En définitive, ce rapport constitue une amorce dans l’histoire de la charte. Il a en effet été présenté par Yasid Sabeg et Laurence Méhaignerie lors d’une réunion organisée au sein de l’AFEP (Association Française des Entreprises Privées) (3), réunion qui rassemblait une trentaine de chefs d’entreprises du CAC 40. C’est ainsi qu’un groupe de travail a élaboré une première version de la charte, qui a ensuite été discutée et commentée avec une vingtaine de dirigeants de grandes entreprises, dans les locaux de l’AFEP. Les discussions ont conduit le groupe de travail à modifier la version initiale du projet. Au terme de quatre rencontres, la charte a été stabilisée, signée, puis rendue publique. Elle est donc le fruit d’un groupe de travail socialement homogène. Bien que la charte ait pour vocation de s’appliquer à des groupes sociaux hétérogènes, les organisations syndicales et les structures associatives ont été exclues du processus d’élaboration. Elles apparaîtront dans la « stratégie d’évocation » de la charte, où elles sont sollicitées pour soutenir l’initiative patronale.
Par cette initiative, l’Institut Montaigne, et plus généralement le monde des entreprises, s’est positionné comme un interlocuteur incontournable pour les instances de réglementation. Le gouvernement a d’ailleurs accordé publiquement aux entreprises françaises douze mois pour mettre en place des dispositifs destinés à lutter contre les discriminations.

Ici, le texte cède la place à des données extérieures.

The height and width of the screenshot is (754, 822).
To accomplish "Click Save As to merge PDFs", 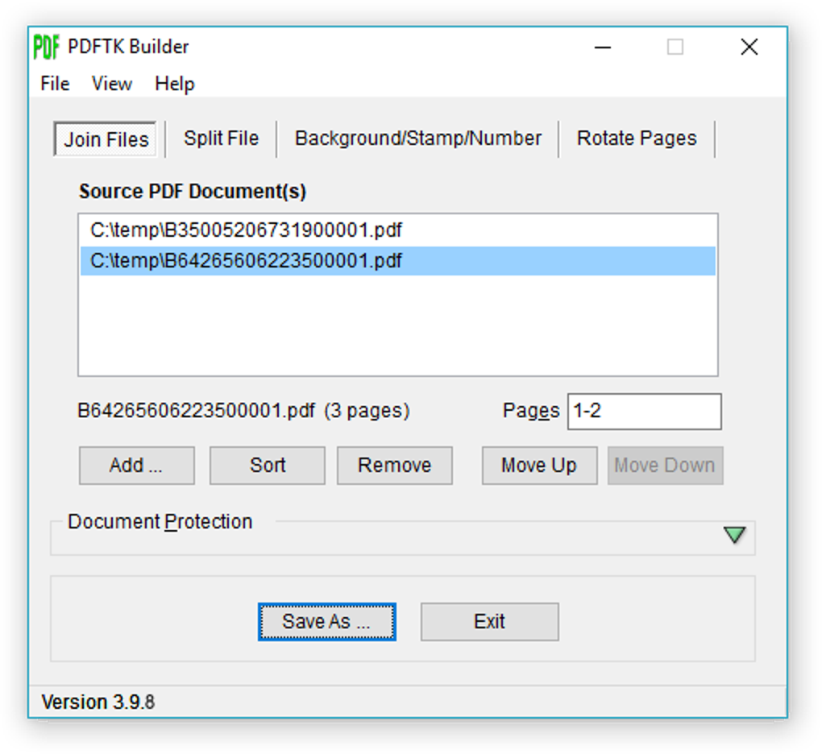I will 326,621.
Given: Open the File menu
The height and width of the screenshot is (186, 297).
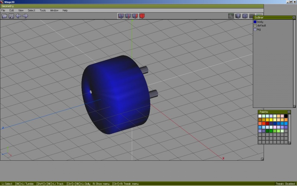Looking at the screenshot, I should [3, 10].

En l’absence de progrès en la matière, le gouvernement menace d’intervenir par injonctions réglementaires (Conférence interministérielle, 2005). Nous pouvons formuler l’hypothèse que nous sommes ici dans l’antichambre législative (l’autorégulation précède la co-régulation). La charte contient plusieurs dispositions censées guider la conduite des acteurs socio-économiques. Les préceptes d’action sont formalisés et inscrits dans un objet par l’écriture, ce qui permet d’éviter que l’on interroge à tout instant sa cohérence.

Pistes d’analyse

Nous formulons ici quelques pistes d’analyse. Il faut davantage les considérer par les questions qu’elles posent ou provoquent que par les demi-réponses parfois hésitantes qu’elles esquissent.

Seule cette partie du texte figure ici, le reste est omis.